11. The system of claim 9, further comprising a controller coupled to the parallel outputs of the deserializer and the pulse swallower, wherein the controller is configured to:
compare a word in the parallel data with a pattern; and
cause the pulse swallower to swallow a pulse of a clock signal if the word does not match the pattern, wherein the pulse swallower outputs the clock signal to the clock input of the deserializer after the pulse is swallowed.
12. The system of claim 9, wherein the pulse swallower comprises:
a clock gating circuit having an input and an output, wherein the input of the clock gating circuit is configured to receive a clock signal, and the output of the clock gating circuit is coupled to the clock input of the deserializer; and
a gating control circuit configured to receive a control signal, and cause the clock gating circuit to gate a pulse in the clock signal in response to an edge in the control signal, wherein the clock gating circuit outputs the clock signal to the clock input of the deserializer after the pulse is gated.
13. The system of claim 12, wherein the edge is a rising edge.
14. The system of claim 12, wherein the edge is a falling edge.

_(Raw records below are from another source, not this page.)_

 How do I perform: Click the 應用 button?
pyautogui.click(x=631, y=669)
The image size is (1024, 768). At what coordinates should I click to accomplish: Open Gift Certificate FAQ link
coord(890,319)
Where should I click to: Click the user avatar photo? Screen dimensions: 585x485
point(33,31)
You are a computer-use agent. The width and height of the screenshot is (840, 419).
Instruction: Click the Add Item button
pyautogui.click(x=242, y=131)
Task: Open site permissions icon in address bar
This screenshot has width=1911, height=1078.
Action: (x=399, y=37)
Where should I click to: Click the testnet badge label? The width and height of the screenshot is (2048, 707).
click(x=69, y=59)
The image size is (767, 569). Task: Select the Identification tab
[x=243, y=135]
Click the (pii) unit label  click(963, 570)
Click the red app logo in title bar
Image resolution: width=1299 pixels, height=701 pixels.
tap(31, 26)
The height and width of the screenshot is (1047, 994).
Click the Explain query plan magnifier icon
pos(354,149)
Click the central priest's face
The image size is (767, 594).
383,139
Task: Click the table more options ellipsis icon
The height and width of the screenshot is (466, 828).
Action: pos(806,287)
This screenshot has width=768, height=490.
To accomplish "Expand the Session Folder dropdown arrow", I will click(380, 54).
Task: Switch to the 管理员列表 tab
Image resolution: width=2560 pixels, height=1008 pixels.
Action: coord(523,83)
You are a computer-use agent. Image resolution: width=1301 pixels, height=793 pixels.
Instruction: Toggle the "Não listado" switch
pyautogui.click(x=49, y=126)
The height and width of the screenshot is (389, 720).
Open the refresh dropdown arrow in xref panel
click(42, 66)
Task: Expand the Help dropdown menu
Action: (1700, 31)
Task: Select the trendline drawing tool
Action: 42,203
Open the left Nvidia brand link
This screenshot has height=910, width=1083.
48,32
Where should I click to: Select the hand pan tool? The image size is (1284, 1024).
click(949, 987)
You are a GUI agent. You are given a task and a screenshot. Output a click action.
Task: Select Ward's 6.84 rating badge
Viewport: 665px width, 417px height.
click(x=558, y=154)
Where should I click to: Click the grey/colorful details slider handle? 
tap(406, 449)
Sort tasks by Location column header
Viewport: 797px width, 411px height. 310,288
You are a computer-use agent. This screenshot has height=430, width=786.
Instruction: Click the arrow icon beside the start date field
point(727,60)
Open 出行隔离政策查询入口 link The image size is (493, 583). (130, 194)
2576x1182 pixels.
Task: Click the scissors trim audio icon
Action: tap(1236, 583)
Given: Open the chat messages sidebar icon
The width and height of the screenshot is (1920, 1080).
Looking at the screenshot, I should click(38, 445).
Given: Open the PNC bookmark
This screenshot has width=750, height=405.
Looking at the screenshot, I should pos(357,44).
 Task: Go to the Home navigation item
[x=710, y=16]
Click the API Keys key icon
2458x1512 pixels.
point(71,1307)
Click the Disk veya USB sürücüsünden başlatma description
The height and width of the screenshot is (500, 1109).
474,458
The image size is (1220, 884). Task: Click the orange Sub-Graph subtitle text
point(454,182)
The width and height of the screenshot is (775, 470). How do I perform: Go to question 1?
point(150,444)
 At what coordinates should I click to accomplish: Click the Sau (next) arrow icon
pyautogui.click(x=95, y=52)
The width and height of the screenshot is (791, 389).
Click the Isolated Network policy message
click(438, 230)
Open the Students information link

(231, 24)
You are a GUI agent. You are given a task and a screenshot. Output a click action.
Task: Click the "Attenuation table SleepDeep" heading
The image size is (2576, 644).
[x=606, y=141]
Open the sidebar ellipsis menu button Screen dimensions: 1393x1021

15. The system of claim 12, further comprising a controller coupled to the parallel outputs of the deserializer and the gating control circuit, wherein the controller is configured to:
output the control signal to the gating control circuit;
compare a word in the parallel data with a pattern; and
toggle the control signal to generate the edge if the word does not match the pattern.
16. The system of claim 9, wherein the deserializer is integrated on a first chip, and the system further comprises:
a first receiver configured to receive the serial data stream from a second chip via a first link, and output the serial data stream to the data input of the deserializer; and
a second receiver configured to receive a clock signal from the second chip via a second link, and output the clock signal at an output of the second receiver, wherein the pulse swallower is coupled between the output of the second receiver and the clock input of the deserializer.
17. The system of claim 16, wherein the pulse swallower is configured to receive a control signal, and swallow a pulse in the clock signal in response to an edge in the control signal.
18. A method of word alignment, comprising:
comparing a word at parallel outputs of a deserializer with a pattern;
determining the word does not match the pattern;
in response to determining the word does not match the pattern, swallowing an edge of a clock signal; and
inputting the clock signal to a clock input of the deserializer after the edge is swallowed.
19. The method of claim 18, wherein swallowing the edge of the clock signal comprises switching a source of the clock signal from a first clock signal to a second clock signal, wherein the first clock signal and the second clock signal are complementary.